<<<<

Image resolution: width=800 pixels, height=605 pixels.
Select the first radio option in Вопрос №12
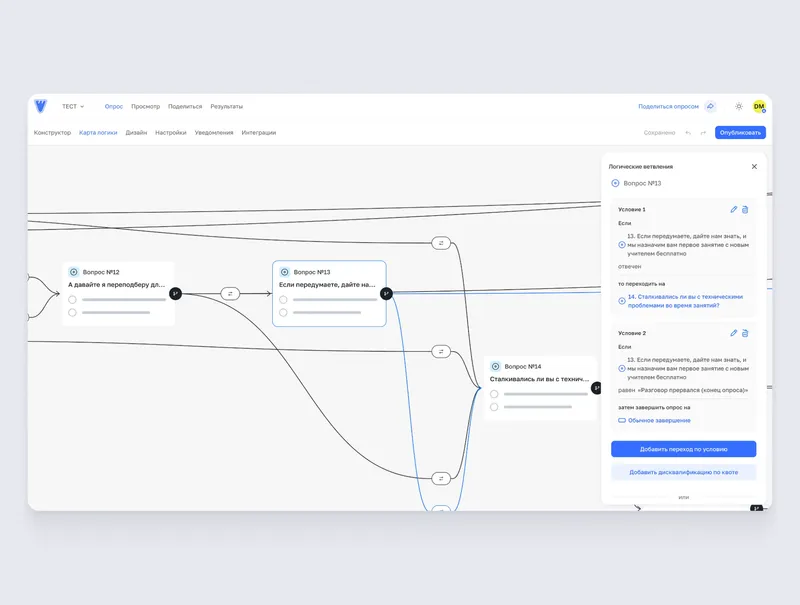[72, 299]
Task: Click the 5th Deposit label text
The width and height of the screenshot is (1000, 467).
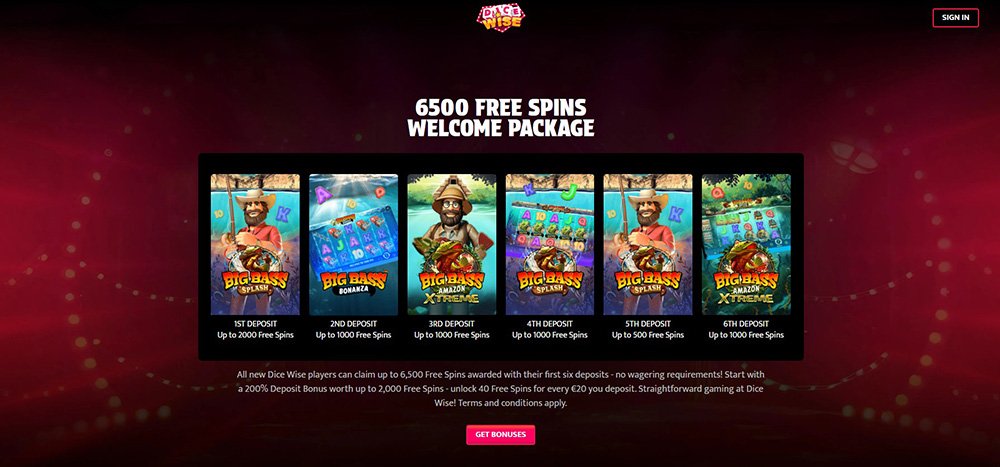Action: pyautogui.click(x=648, y=324)
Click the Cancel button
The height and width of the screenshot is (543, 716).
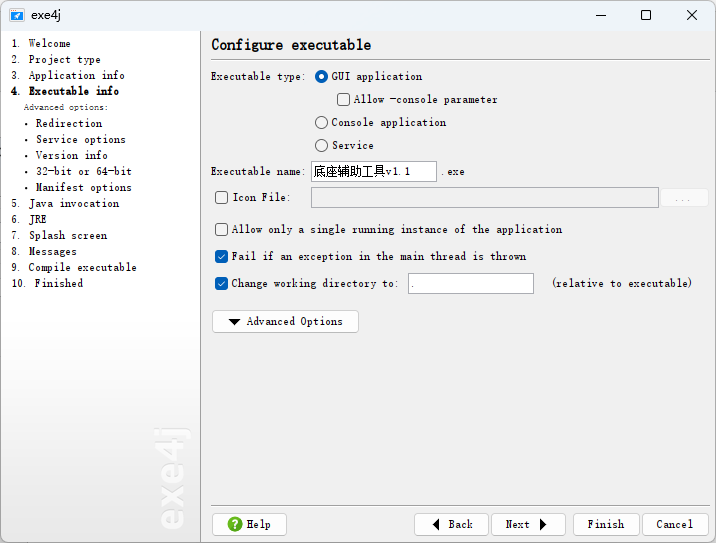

>>>>

Work item – Print every line of the data exactly. Pictures do not belong in the copy.

Response to the task –
Image resolution: width=800 pixels, height=605 pixels.
Select the first radio option in Вопрос №12
[72, 299]
Task: Click the 5th Deposit label text
The width and height of the screenshot is (1000, 467).
Action: pyautogui.click(x=648, y=324)
Click the Cancel button
The height and width of the screenshot is (543, 716).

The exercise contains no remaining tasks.